### Activity
From the first line of the entries below, reproduce everything exactly through the line with "This screenshot has height=821, width=1456.", and nothing more.

(Records)

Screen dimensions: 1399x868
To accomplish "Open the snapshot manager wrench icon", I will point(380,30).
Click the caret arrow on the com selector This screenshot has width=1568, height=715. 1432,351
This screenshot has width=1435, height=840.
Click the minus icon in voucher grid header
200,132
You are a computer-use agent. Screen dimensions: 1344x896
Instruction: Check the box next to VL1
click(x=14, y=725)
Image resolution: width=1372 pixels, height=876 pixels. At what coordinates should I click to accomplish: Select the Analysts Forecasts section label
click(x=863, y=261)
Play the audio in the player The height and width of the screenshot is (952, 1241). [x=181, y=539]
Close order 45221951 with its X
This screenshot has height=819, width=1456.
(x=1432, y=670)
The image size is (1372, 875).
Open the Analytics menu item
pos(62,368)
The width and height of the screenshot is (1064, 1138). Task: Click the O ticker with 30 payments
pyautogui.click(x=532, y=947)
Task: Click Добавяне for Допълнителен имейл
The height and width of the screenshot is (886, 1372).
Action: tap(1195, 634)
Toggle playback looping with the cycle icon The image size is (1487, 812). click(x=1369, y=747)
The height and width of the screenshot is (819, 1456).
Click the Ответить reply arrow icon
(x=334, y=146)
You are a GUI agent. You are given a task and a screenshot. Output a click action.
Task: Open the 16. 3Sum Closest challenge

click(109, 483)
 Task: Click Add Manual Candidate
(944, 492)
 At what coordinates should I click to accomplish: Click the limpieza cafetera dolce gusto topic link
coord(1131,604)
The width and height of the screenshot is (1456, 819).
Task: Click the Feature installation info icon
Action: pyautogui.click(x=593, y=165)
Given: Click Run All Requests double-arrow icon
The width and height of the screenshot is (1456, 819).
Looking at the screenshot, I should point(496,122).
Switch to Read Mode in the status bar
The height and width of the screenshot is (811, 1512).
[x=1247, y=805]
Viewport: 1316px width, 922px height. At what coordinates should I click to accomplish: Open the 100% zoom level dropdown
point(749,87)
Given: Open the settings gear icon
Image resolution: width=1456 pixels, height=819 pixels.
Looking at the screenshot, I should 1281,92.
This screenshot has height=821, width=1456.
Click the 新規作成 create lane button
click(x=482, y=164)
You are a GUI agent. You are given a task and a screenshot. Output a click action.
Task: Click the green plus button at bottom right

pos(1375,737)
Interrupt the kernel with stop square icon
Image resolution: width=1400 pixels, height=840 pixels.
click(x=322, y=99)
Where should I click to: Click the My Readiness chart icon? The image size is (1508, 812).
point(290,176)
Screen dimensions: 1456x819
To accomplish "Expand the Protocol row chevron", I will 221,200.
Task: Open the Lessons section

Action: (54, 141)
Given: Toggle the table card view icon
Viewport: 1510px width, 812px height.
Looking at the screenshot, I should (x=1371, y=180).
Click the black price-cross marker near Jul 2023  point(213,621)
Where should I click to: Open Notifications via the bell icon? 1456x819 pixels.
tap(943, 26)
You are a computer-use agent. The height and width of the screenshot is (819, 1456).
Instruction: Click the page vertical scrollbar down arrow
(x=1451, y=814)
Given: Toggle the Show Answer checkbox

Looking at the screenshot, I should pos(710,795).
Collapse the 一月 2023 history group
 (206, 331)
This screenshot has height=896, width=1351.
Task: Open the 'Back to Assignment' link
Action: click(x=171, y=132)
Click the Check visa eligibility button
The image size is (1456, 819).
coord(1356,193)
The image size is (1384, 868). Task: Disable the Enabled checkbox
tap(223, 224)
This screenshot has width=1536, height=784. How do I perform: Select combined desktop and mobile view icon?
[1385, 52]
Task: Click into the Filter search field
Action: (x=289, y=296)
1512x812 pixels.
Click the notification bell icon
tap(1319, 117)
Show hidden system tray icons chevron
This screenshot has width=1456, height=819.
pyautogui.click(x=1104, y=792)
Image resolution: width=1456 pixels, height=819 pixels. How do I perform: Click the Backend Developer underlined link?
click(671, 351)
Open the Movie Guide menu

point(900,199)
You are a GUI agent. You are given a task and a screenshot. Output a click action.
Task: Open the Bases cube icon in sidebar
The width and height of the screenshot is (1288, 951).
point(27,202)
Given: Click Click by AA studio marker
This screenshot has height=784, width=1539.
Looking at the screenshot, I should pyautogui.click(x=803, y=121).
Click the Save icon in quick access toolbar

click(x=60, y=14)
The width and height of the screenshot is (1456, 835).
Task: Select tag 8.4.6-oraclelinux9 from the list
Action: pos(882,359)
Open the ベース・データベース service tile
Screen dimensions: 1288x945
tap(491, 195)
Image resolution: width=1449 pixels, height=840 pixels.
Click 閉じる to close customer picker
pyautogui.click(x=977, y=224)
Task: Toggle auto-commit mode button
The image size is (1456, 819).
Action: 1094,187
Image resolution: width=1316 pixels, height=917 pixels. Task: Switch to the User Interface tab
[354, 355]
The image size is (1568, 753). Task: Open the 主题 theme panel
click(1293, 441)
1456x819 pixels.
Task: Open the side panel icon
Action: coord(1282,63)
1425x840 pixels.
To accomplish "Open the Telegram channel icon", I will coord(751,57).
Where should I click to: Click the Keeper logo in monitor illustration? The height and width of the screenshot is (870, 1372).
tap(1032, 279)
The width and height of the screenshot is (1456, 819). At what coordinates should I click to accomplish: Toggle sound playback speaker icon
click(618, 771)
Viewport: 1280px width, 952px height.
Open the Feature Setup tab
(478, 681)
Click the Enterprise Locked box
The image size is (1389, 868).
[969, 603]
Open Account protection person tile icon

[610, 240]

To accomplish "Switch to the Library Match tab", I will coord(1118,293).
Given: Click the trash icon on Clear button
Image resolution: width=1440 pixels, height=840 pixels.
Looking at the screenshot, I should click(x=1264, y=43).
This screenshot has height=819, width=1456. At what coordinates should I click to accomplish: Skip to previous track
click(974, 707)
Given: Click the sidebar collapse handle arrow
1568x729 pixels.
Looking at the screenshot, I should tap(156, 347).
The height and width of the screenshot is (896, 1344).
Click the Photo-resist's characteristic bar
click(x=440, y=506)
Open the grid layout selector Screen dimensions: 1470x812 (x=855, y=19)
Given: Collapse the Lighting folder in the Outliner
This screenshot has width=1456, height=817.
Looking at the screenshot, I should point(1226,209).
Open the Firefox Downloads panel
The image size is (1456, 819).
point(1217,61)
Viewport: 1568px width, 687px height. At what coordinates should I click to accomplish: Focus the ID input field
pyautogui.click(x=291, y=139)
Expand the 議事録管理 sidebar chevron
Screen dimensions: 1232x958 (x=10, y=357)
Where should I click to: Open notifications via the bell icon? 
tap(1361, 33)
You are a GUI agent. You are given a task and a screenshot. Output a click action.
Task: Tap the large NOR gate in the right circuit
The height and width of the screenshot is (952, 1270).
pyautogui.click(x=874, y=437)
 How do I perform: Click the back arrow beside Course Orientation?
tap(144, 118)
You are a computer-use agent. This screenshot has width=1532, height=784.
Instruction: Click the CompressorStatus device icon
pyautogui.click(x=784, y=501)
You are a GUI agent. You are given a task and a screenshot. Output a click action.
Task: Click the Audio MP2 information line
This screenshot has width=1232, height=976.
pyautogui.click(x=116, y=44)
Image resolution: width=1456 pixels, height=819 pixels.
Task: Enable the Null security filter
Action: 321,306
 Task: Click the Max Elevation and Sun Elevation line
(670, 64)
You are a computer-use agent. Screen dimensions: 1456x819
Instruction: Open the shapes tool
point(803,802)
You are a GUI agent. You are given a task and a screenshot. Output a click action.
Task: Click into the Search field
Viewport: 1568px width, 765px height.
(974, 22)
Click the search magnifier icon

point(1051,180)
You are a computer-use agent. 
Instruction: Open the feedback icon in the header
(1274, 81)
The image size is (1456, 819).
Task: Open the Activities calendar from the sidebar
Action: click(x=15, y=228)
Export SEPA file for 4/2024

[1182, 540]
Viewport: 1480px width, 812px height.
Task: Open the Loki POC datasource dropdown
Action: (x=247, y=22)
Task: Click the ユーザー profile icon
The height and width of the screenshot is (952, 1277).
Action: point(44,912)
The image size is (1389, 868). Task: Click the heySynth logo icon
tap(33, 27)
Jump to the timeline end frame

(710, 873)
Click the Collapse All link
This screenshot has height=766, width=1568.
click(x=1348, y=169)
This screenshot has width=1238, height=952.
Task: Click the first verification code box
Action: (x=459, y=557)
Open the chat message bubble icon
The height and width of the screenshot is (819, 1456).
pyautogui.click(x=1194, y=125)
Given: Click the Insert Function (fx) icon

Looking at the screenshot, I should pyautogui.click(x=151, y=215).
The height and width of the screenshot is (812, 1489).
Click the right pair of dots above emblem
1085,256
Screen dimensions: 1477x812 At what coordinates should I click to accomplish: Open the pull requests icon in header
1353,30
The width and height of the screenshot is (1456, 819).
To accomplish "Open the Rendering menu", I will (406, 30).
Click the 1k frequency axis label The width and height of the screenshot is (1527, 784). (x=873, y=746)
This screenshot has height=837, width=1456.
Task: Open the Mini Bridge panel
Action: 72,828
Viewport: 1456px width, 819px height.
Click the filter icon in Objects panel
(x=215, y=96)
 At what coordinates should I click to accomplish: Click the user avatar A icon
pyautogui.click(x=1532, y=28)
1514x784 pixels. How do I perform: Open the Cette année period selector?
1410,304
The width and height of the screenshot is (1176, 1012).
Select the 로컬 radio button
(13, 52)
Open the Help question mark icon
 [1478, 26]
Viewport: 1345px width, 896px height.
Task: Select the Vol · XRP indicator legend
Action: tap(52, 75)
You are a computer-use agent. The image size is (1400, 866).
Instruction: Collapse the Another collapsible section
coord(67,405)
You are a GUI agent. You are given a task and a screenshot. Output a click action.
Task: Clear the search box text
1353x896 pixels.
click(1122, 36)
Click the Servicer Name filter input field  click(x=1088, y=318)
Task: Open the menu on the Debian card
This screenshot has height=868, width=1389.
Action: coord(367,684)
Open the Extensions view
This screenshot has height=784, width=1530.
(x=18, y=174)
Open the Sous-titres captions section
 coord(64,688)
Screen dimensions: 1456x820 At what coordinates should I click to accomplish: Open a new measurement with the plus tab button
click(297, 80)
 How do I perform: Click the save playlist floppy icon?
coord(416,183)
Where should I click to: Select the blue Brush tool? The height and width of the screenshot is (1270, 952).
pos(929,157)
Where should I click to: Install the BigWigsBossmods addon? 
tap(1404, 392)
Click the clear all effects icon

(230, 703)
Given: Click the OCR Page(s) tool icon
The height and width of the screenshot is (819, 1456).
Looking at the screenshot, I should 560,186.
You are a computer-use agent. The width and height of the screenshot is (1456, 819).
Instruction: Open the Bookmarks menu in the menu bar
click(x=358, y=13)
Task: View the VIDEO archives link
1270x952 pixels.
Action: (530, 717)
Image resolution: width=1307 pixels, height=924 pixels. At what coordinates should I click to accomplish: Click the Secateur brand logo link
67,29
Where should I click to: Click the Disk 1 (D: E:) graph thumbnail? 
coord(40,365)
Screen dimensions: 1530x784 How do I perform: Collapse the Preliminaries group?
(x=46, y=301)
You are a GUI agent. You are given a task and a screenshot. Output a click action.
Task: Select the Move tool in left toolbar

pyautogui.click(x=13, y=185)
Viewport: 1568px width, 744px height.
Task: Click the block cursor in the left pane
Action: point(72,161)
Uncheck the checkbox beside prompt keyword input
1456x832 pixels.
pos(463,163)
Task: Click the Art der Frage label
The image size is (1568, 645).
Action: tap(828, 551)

(End Records)

### Solution to this exercise
Screen dimensions: 1399x868
To accomplish "Open the snapshot manager wrench icon", I will point(380,30).
Click the caret arrow on the com selector This screenshot has width=1568, height=715. 1432,351
This screenshot has width=1435, height=840.
Click the minus icon in voucher grid header
200,132
You are a computer-use agent. Screen dimensions: 1344x896
Instruction: Check the box next to VL1
click(x=14, y=725)
Image resolution: width=1372 pixels, height=876 pixels. At what coordinates should I click to accomplish: Select the Analysts Forecasts section label
click(x=863, y=261)
Play the audio in the player The height and width of the screenshot is (952, 1241). [x=181, y=539]
Close order 45221951 with its X
This screenshot has height=819, width=1456.
(x=1432, y=670)
The image size is (1372, 875).
Open the Analytics menu item
pos(62,368)
The width and height of the screenshot is (1064, 1138). Task: Click the O ticker with 30 payments
pyautogui.click(x=532, y=947)
Task: Click Добавяне for Допълнителен имейл
The height and width of the screenshot is (886, 1372).
Action: tap(1195, 634)
Toggle playback looping with the cycle icon The image size is (1487, 812). click(x=1369, y=747)
The height and width of the screenshot is (819, 1456).
Click the Ответить reply arrow icon
(x=334, y=146)
You are a GUI agent. You are given a task and a screenshot. Output a click action.
Task: Open the 16. 3Sum Closest challenge

click(109, 483)
 Task: Click Add Manual Candidate
(944, 492)
 At what coordinates should I click to accomplish: Click the limpieza cafetera dolce gusto topic link
coord(1131,604)
The width and height of the screenshot is (1456, 819).
Task: Click the Feature installation info icon
Action: pyautogui.click(x=593, y=165)
Given: Click Run All Requests double-arrow icon
The width and height of the screenshot is (1456, 819).
Looking at the screenshot, I should point(496,122).
Switch to Read Mode in the status bar
The height and width of the screenshot is (811, 1512).
[x=1247, y=805]
Viewport: 1316px width, 922px height. At what coordinates should I click to accomplish: Open the 100% zoom level dropdown
point(749,87)
Given: Open the settings gear icon
Image resolution: width=1456 pixels, height=819 pixels.
Looking at the screenshot, I should 1281,92.
This screenshot has height=821, width=1456.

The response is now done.